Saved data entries
◆ ◆ ◆

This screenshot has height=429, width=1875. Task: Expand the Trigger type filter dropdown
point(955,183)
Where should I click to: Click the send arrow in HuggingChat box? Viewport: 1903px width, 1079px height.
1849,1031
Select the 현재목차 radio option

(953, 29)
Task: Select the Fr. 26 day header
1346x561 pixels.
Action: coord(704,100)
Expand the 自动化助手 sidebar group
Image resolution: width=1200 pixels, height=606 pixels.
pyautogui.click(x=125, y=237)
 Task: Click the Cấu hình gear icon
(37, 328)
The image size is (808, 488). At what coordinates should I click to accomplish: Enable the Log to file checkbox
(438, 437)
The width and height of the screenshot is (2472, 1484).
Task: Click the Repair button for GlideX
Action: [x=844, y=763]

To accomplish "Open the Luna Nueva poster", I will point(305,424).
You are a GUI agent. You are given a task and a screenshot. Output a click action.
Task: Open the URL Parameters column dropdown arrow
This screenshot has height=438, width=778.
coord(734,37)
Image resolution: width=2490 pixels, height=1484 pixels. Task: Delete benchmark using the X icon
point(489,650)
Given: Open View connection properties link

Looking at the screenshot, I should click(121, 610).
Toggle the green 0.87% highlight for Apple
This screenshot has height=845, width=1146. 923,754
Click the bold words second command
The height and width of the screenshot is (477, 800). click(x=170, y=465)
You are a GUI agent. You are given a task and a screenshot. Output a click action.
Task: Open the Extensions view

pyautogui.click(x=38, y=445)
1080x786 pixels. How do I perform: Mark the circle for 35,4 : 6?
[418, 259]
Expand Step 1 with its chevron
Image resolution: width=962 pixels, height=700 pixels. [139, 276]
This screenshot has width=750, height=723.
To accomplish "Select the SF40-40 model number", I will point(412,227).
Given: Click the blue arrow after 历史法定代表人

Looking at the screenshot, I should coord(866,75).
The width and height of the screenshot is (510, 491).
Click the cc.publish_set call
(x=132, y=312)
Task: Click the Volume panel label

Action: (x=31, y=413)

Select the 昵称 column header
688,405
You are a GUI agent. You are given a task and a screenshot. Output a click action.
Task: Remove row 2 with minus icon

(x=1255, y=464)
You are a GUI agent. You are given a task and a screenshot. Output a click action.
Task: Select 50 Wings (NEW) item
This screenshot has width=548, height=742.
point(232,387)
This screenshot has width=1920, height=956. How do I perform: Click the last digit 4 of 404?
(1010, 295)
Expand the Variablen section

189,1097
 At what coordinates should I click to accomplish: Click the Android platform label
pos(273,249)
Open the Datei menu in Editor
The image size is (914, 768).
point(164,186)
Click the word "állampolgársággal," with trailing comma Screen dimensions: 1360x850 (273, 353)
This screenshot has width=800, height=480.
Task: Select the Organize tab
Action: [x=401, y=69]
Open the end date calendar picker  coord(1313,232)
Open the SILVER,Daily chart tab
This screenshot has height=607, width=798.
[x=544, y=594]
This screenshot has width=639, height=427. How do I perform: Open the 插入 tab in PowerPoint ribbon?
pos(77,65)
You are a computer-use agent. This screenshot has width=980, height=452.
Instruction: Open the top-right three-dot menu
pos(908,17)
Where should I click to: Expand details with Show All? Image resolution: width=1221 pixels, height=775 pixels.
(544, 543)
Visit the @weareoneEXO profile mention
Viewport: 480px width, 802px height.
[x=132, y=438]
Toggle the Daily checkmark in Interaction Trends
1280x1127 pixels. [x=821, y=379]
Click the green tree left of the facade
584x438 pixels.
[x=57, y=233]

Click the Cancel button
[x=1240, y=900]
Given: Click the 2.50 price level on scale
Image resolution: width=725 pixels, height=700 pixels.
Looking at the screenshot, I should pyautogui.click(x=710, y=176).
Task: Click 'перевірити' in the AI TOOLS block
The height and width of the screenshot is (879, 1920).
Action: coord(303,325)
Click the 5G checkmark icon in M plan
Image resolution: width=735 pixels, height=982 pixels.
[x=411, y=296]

◆ ◆ ◆

All that should be written out is the stretch of lines above between the one holding "Image resolution: width=2490" and the one holding "The width and height of the screenshot is (510, 491).", inclusive, exactly as given.

# [Response area]
Image resolution: width=2490 pixels, height=1484 pixels. Task: Delete benchmark using the X icon
point(489,650)
Given: Open View connection properties link

Looking at the screenshot, I should click(121, 610).
Toggle the green 0.87% highlight for Apple
This screenshot has height=845, width=1146. 923,754
Click the bold words second command
The height and width of the screenshot is (477, 800). click(x=170, y=465)
You are a GUI agent. You are given a task and a screenshot. Output a click action.
Task: Open the Extensions view

pyautogui.click(x=38, y=445)
1080x786 pixels. How do I perform: Mark the circle for 35,4 : 6?
[418, 259]
Expand Step 1 with its chevron
Image resolution: width=962 pixels, height=700 pixels. [139, 276]
This screenshot has width=750, height=723.
To accomplish "Select the SF40-40 model number", I will point(412,227).
Given: Click the blue arrow after 历史法定代表人

Looking at the screenshot, I should coord(866,75).
The width and height of the screenshot is (510, 491).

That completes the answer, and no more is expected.